Could you copy every entry exactly, with nothing changed?

Input material »
== Segment start ==
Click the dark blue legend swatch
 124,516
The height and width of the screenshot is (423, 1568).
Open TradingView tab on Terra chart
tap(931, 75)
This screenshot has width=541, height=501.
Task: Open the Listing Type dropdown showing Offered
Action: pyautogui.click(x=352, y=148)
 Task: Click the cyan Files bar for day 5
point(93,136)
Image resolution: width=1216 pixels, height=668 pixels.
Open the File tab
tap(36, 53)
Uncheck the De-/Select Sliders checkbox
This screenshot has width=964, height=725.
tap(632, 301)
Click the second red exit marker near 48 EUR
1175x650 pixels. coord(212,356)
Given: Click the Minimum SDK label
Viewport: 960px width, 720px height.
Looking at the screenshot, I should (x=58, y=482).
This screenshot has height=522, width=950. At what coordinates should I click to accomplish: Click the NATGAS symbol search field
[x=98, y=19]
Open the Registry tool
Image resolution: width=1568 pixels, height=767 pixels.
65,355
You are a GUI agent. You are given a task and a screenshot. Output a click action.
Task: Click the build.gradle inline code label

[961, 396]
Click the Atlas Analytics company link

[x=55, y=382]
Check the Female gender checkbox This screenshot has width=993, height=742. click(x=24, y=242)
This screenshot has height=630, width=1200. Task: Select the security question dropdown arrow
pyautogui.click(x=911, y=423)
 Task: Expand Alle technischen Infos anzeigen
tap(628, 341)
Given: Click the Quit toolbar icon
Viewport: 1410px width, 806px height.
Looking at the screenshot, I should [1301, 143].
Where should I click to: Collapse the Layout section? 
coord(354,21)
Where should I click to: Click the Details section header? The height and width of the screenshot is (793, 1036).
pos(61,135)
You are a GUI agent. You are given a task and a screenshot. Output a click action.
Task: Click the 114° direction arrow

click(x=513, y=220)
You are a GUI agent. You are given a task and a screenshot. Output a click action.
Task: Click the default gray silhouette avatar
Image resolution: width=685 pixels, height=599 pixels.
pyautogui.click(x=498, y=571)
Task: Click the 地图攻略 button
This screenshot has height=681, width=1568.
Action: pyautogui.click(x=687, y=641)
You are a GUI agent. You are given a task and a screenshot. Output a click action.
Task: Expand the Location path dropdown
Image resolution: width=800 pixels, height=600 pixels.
== Segment end ==
Answer box »
Click the dark blue legend swatch
 124,516
The height and width of the screenshot is (423, 1568).
Open TradingView tab on Terra chart
tap(931, 75)
This screenshot has width=541, height=501.
Task: Open the Listing Type dropdown showing Offered
Action: pyautogui.click(x=352, y=148)
 Task: Click the cyan Files bar for day 5
point(93,136)
Image resolution: width=1216 pixels, height=668 pixels.
Open the File tab
tap(36, 53)
Uncheck the De-/Select Sliders checkbox
This screenshot has width=964, height=725.
tap(632, 301)
Click the second red exit marker near 48 EUR
1175x650 pixels. coord(212,356)
Given: Click the Minimum SDK label
Viewport: 960px width, 720px height.
Looking at the screenshot, I should (x=58, y=482).
This screenshot has height=522, width=950. At what coordinates should I click to accomplish: Click the NATGAS symbol search field
[x=98, y=19]
Open the Registry tool
Image resolution: width=1568 pixels, height=767 pixels.
65,355
You are a GUI agent. You are given a task and a screenshot. Output a click action.
Task: Click the build.gradle inline code label

[961, 396]
Click the Atlas Analytics company link

[x=55, y=382]
Check the Female gender checkbox This screenshot has width=993, height=742. click(x=24, y=242)
This screenshot has height=630, width=1200. Task: Select the security question dropdown arrow
pyautogui.click(x=911, y=423)
 Task: Expand Alle technischen Infos anzeigen
tap(628, 341)
Given: Click the Quit toolbar icon
Viewport: 1410px width, 806px height.
Looking at the screenshot, I should [1301, 143].
Where should I click to: Collapse the Layout section? 
coord(354,21)
Where should I click to: Click the Details section header? The height and width of the screenshot is (793, 1036).
pos(61,135)
You are a GUI agent. You are given a task and a screenshot. Output a click action.
Task: Click the 114° direction arrow

click(x=513, y=220)
You are a GUI agent. You are given a task and a screenshot. Output a click action.
Task: Click the default gray silhouette avatar
Image resolution: width=685 pixels, height=599 pixels.
pyautogui.click(x=498, y=571)
Task: Click the 地图攻略 button
This screenshot has height=681, width=1568.
Action: pyautogui.click(x=687, y=641)
You are a GUI agent. You are given a task and a screenshot. Output a click action.
Task: Expand the Location path dropdown
Image resolution: width=800 pixels, height=600 pixels.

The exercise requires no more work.